* [Quoted text]:

================

Shoes are a good way to play pretend. You can try on a lifestyle without investing in rodeo school or Coachella tickets. I got by as an adjunct professor for a while on the power of my pilgrim-style “professional” shoes. I couldn’t explain APA format, but by God, I had my ugly, serious loafers, and they gave me power and authority. I don’t professor anymore – I’m not meant to do a job where I have to be friends with an email system or iron pants before I put them on – and after my last day of class I stopped at the thrift store on the way home to take the shoes off my feet and put them right into the donation bin, because the game was up. 

 

In college I did a study abroad semester in Ireland. Over in England one weekend, after I watched parades of British girls debuting the ballet flat, I bought a pair in an indoor market stall stacked high with shoeboxes. They were stiff and shiny vinyl, like someone had gotten creative with scissors and a pool club lounge chair, and so bright white it was suspicious. 

 

The white flats would be a good way to continue my playing that I was a European girl wearing the cool new stuff available in their fast-fashion stores before the U.S. caught on. My favorite thing I bought was a hot pink tube top that I wore to the airport when I went to meet my friend Cassie, because I wanted to make it easy for her to find me.

================

* [Material supplied]:
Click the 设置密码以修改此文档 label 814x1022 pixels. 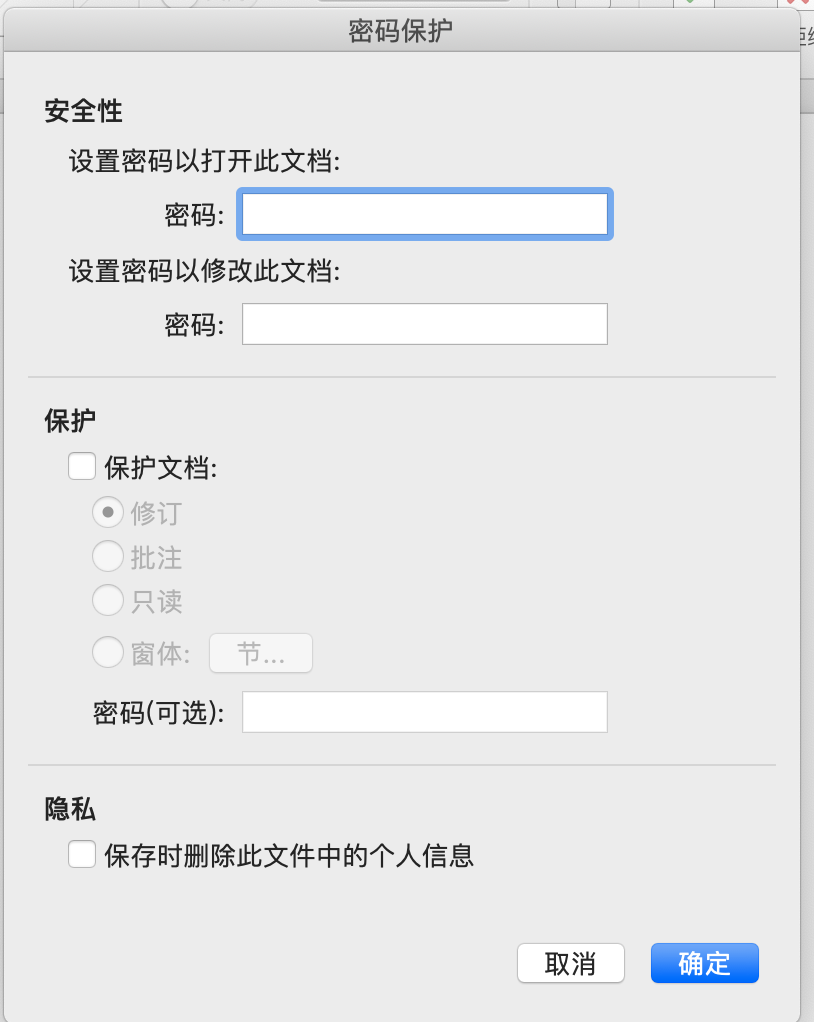(x=205, y=270)
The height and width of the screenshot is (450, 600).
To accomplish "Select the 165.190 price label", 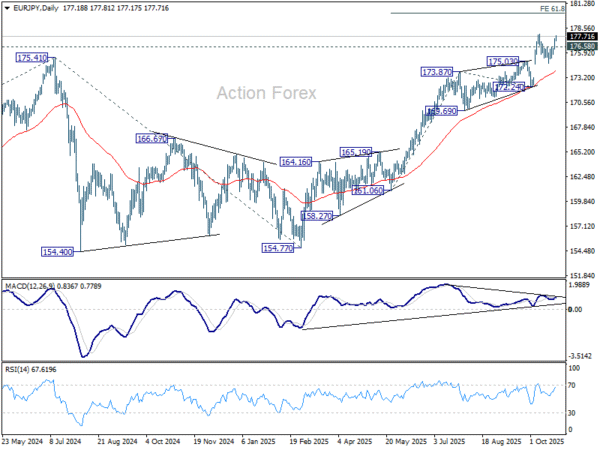I will (356, 153).
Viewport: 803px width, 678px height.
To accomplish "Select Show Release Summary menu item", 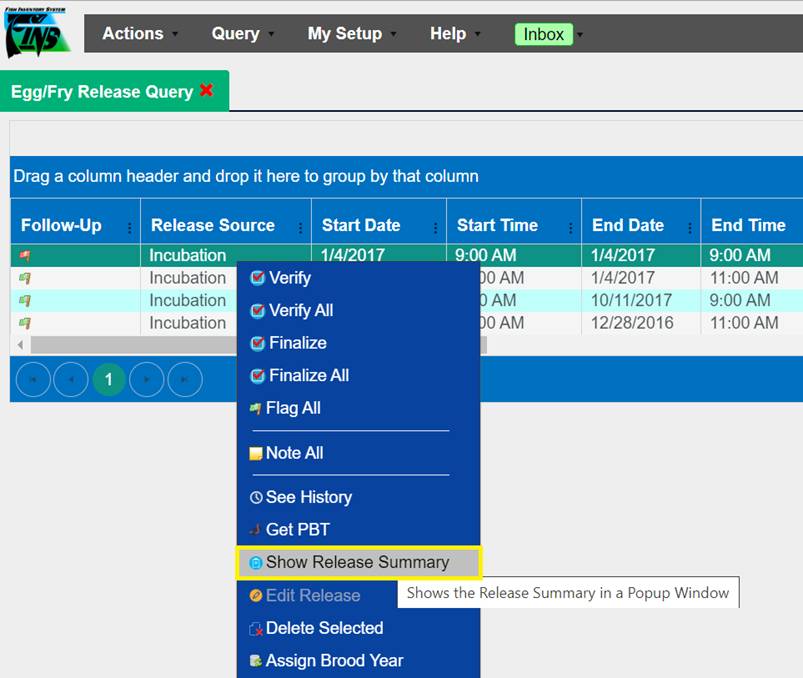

================

* [Set of tasks]:
A. Answer these questions from the essay about shoes:
(i) What job did the writer hold while wearing the loafers?
(ii) In which country did the writer spend a study abroad semester?
(iii) What color was the tube top the writer wore to the airport?
B. Write out the part of the essay about shoes that opens with the words containing "In college I" and closes with "to find me.".
C. Extend the essay about shoes, picking up after its last sentence.
The entries are separate from the essay about shoes.

* [Answer set]:
A.
(i) Adjunct professor
(ii) Ireland
(iii) Hot pink

B.
In college I did a study abroad semester in Ireland. Over in England one weekend, after I watched parades of British girls debuting the ballet flat, I bought a pair in an indoor market stall stacked high with shoeboxes. They were stiff and shiny vinyl, like someone had gotten creative with scissors and a pool club lounge chair, and so bright white it was suspicious. 

 

The white flats would be a good way to continue my playing that I was a European girl wearing the cool new stuff available in their fast-fashion stores before the U.S. caught on. My favorite thing I bought was a hot pink tube top that I wore to the airport when I went to meet my friend Cassie, because I wanted to make it easy for her to find me.

C.
 

Cassie was joining me for a week of travel before I flew home. She’d kept me updated all semester with the same-old same-old from school and I sent her detailed emails about the student pub and the Irish lingo (bathroom: “bog”; toilet paper: “bogroll.”) Cassie and I had met working at summer camp, went to the same college, and had an intense sister-like friendship where we loved hanging out but annoyed each other so much that we always bickered. She hated that I was flaky and made poor choices, and I hated that she was critical and overbearing. On the other hand, we had so much fun. 

 

“Are you sure it’s a good idea for you guys to travel together?” one of our friends asked me. She had a point, but Cassie and I already knew each other’s quirks. How bad could it be? 

 

It was exciting but strange to see each other after half a year apart. At home we had done everything together and now I’d been chumming up with strangers in another country acting like every other liberated American student saying “crisps” and “trousers.” Right away she looked sideways at my hot pink tube top and I felt on the defensive.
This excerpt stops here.